The Scientific Mindset and the Exclusion of Meaning October 16, 2017

Nihilism

The scientific view of the universe isn’t wrong, but it’s not complete. What’s missing is meaning.

Excluding the Subjective

Even a stopped clock is right twice a day. Even though I suspect Jordan Peterson’s average is lower than that, he made a remarkably perceptive comment in his discussion with Stefan Molyneux earlier this year.

(I’m not going to link the video; if you really need to see and hear two right-wing gasbags backslap each other for an hour and pretend to solve the problems of the world by ridiculing feminists and lefties, look it up on Molyneux’s YouTube channel.)

Early in the video, Peterson set the stage by describing the cultural problem with equating scientific knowledge with reality:

The methodology of science by definition excludes the subjective from consideration.
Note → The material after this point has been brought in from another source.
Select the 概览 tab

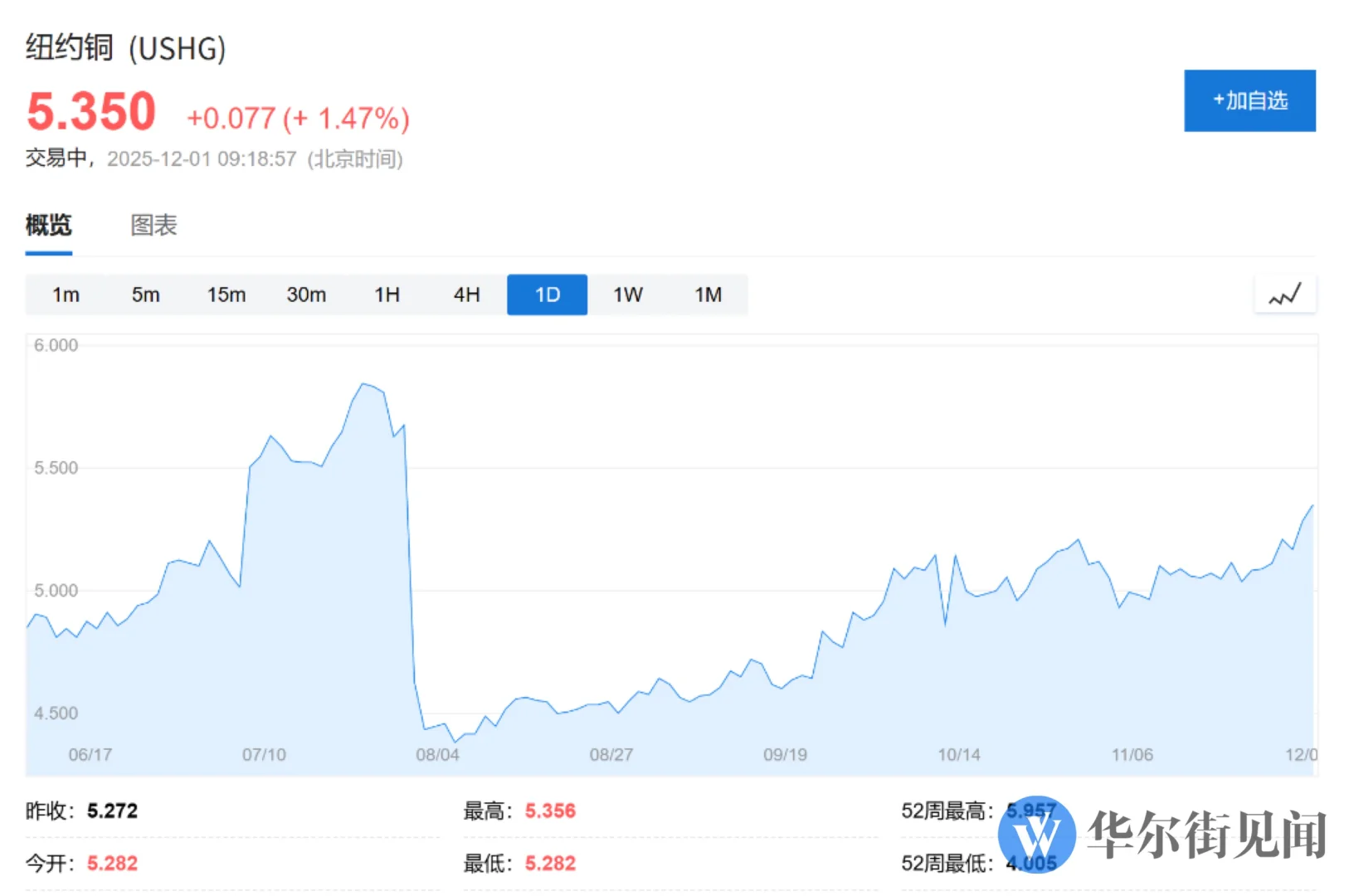tap(49, 226)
And the problem is that you can’t exclude the subjective from consideration without excluding the subject, and since we’re all subjects that’s a major problem. (…) The reduction of the world of Being to the objective world has reduced people’s ability to believe in the reality of meaning in life. And that’s an awful catastrophe. It’s more accurate to say that it’s reduced people’s ability to believe in the positive meaning of life, because the negative meaning of life announces itself. And no amount of rational disbelief will rid you of anxiety and pain. But you can certainly subject anything positive you do the sort of critique that you might sum up stupidly by saying something like, “Well, in a million years, who the hell’s gonna know the difference?” Or, you know, “We’re just dust specks on this little dust mote of a planet in an infinitely large galaxy and who the hell cares what we do, or what I do today or tomorrow. Why is it relevant? Why is it meaningful?” And because we can’t get a sense of the meaning of meaning or the reality of meaning, it leaves us adrift and lost in a world of nihilism and pain. Not psychologically tenable. Truly not.
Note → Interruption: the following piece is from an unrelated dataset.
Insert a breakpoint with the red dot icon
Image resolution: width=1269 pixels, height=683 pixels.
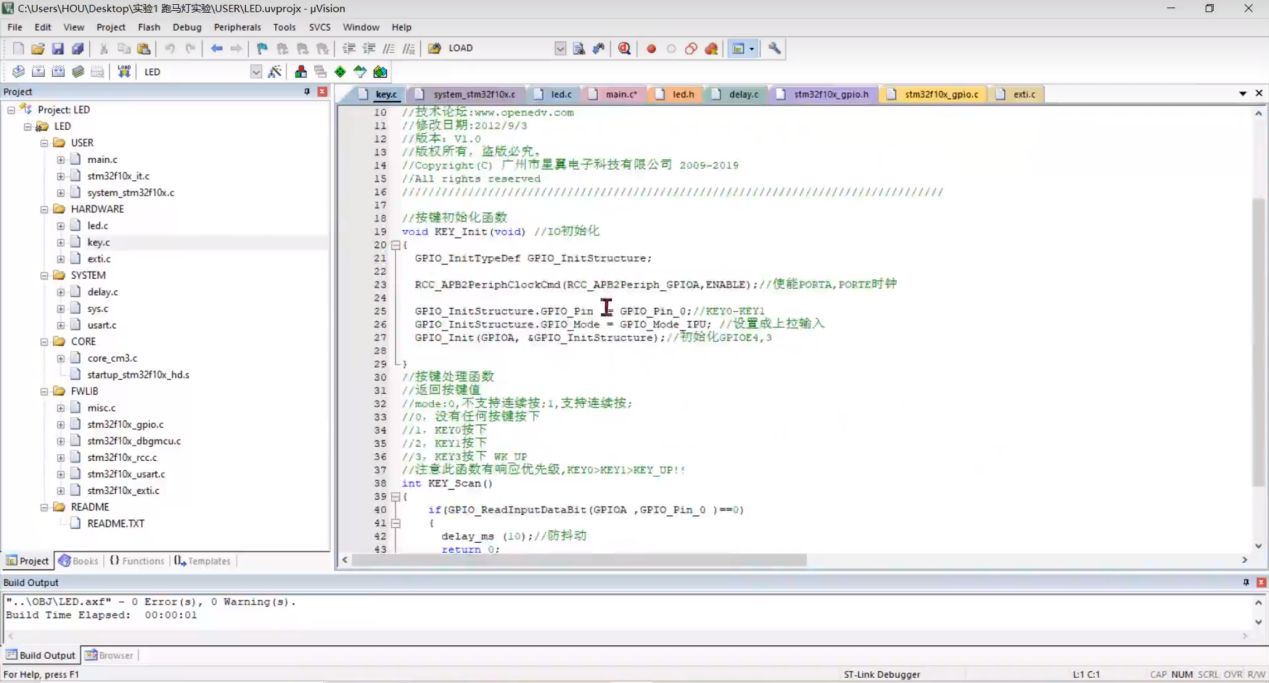[x=651, y=48]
Peterson’s host quickly steered the discussion away from this cogent point to a discussion of the wealth production scientific progress has made possible.

The Meaning of Meaning

Regardless of my disagreement with Peterson on politics, I think he’s made a very important point here. I’ve talked before about the way scientific endeavor excludes the subject and creates an illusion of de-humanized reality. But it’s interesting to see Peterson make the point in discussion with a guy whose audience wouldn’t otherwise tolerate ideas critical of science.

People in these discussion boards have dismissed the idea of meaning as sentimental nonsense because science isn’t equipped to answer “the why questions.” Others say meaning is just a function of language, so it’s a human construct that’s ultimately illusory because it wouldn’t exist if there were no humans.
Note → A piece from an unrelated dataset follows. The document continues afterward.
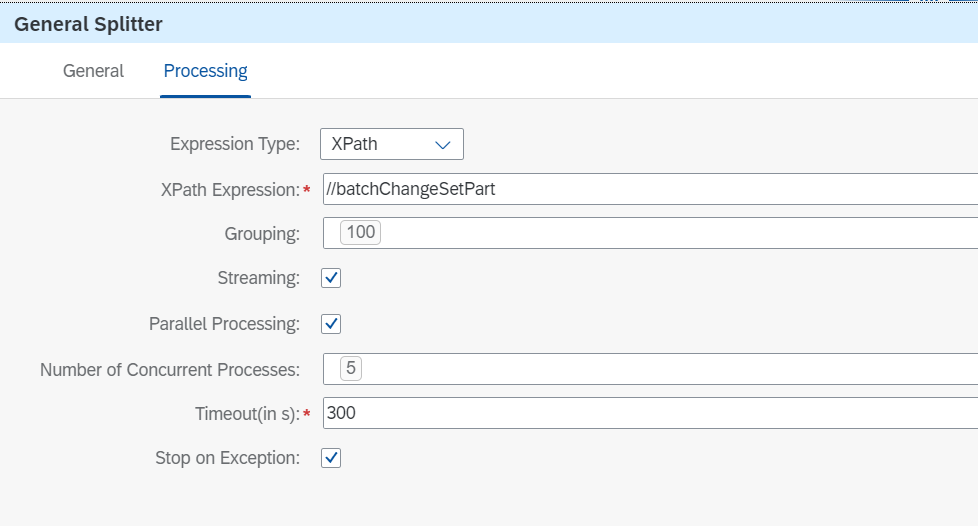This screenshot has width=978, height=526.
Task: Disable the Streaming checkbox
Action: 331,278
However, Peterson appears to be saying that the if-there-were-no-humans canard is beside the point because we’re here and constantly introducing meaning into phenomena; scientific inquiry itself is a process of imposing order onto reality to make it comprehensible (that is, meaningful) to human minds. In other words, meaning is part of reality, just not an empirically verifiable part.

What do you think? Is the way we see the universe through science the only “real” way, or is our subjective experience part of reality too? Is meaning an illusion, or is it impossible to define the universe without making it meaningful?